Work instructions → Set down, word for word, the stretch of lines from the one containing "Task: Open the channel search magnifier icon" to the end of the records below.
**********
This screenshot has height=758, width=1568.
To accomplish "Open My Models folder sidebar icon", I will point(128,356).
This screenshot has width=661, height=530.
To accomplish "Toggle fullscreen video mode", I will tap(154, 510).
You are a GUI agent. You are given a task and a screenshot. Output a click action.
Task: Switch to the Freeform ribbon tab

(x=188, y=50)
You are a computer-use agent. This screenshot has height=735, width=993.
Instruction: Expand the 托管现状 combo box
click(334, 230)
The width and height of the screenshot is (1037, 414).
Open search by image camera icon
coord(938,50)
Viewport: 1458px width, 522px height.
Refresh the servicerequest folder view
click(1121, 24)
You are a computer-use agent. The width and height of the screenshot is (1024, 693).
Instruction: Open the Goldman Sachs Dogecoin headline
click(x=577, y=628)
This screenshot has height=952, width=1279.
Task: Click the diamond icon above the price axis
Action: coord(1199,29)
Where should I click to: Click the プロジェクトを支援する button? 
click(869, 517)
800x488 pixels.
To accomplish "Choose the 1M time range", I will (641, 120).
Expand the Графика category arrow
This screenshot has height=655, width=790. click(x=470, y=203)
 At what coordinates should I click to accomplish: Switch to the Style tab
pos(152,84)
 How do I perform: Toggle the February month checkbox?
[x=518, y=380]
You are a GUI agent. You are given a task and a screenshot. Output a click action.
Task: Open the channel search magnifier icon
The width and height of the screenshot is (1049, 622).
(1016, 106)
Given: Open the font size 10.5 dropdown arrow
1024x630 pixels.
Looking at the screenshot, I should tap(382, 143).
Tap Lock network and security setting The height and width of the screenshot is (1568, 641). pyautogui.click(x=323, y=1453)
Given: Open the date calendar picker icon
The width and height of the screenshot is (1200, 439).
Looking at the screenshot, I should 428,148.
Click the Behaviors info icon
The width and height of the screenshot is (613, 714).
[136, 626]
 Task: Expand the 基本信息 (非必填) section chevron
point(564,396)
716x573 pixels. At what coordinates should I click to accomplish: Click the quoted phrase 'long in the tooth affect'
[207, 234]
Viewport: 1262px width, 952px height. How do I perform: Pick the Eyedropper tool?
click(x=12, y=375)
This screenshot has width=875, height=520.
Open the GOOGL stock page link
**********
Answer box →
Task: Open the channel search magnifier icon
The width and height of the screenshot is (1049, 622).
(1016, 106)
Given: Open the font size 10.5 dropdown arrow
1024x630 pixels.
Looking at the screenshot, I should tap(382, 143).
Tap Lock network and security setting The height and width of the screenshot is (1568, 641). pyautogui.click(x=323, y=1453)
Given: Open the date calendar picker icon
The width and height of the screenshot is (1200, 439).
Looking at the screenshot, I should 428,148.
Click the Behaviors info icon
The width and height of the screenshot is (613, 714).
[136, 626]
 Task: Expand the 基本信息 (非必填) section chevron
point(564,396)
716x573 pixels. At what coordinates should I click to accomplish: Click the quoted phrase 'long in the tooth affect'
[207, 234]
Viewport: 1262px width, 952px height. How do I perform: Pick the Eyedropper tool?
click(x=12, y=375)
This screenshot has width=875, height=520.
Open the GOOGL stock page link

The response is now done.